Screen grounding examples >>
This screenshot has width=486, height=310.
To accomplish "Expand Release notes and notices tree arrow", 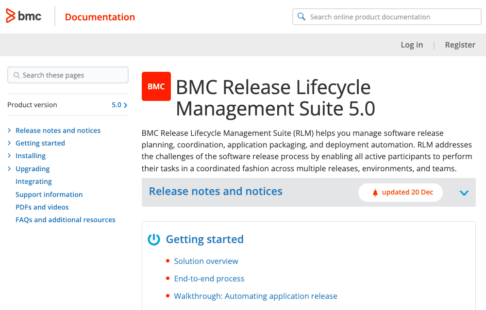I will click(9, 131).
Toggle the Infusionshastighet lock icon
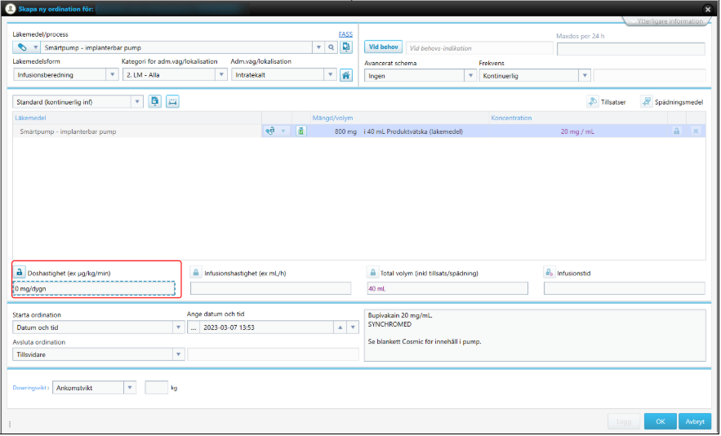 point(196,273)
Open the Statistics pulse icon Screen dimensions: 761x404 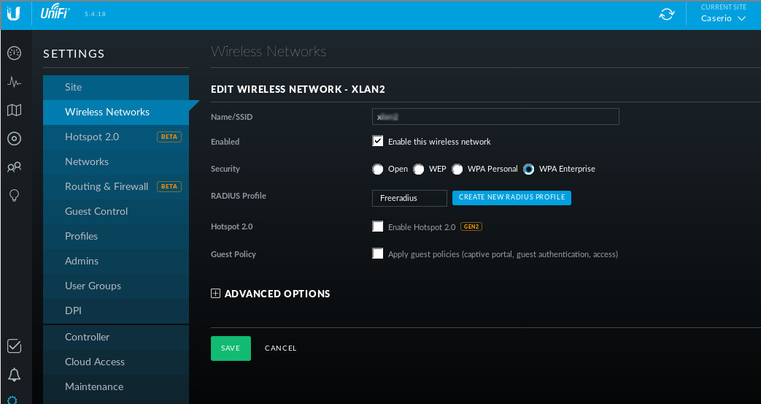(x=14, y=82)
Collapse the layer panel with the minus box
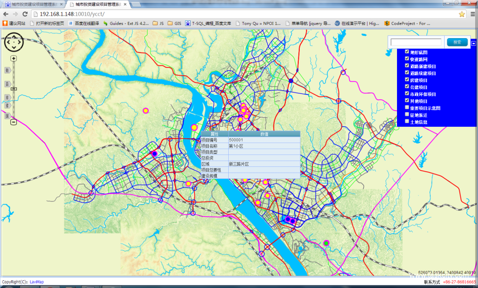 pyautogui.click(x=473, y=43)
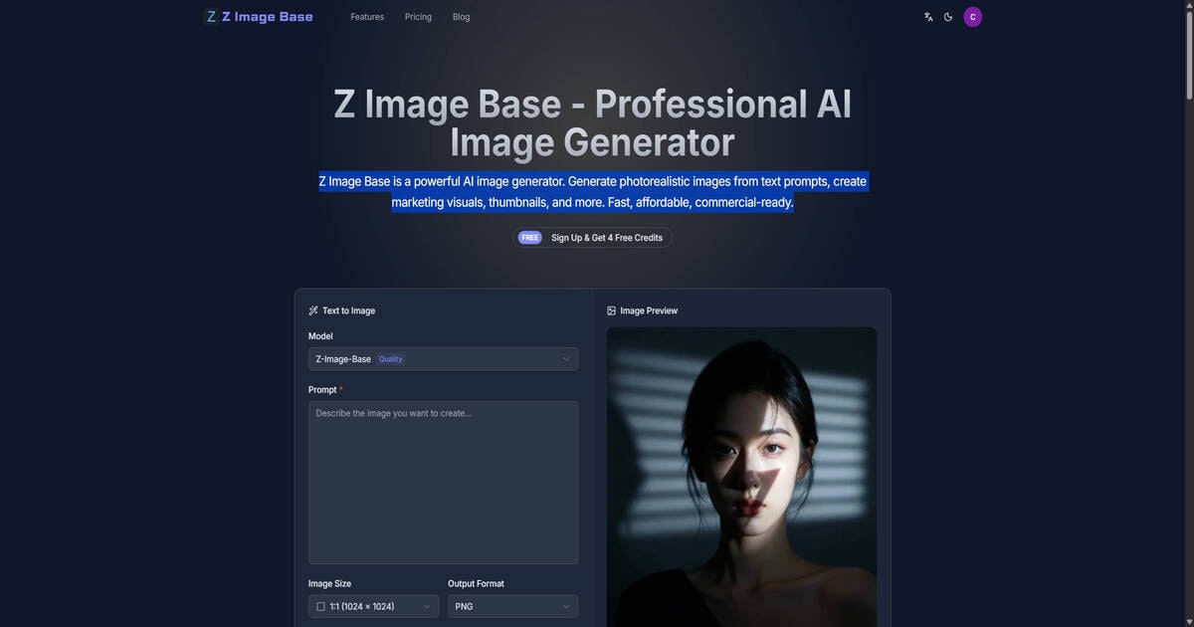Click Sign Up & Get 4 Free Credits
Viewport: 1194px width, 627px height.
607,236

OBJECTIVE >>
Find each line in the records that contains the string "height", matching case exactly, and copy those lines.

EXPECTED OUTPUT >>
This screenshot has width=486, height=310.
Viewport: 1194px width, 627px height.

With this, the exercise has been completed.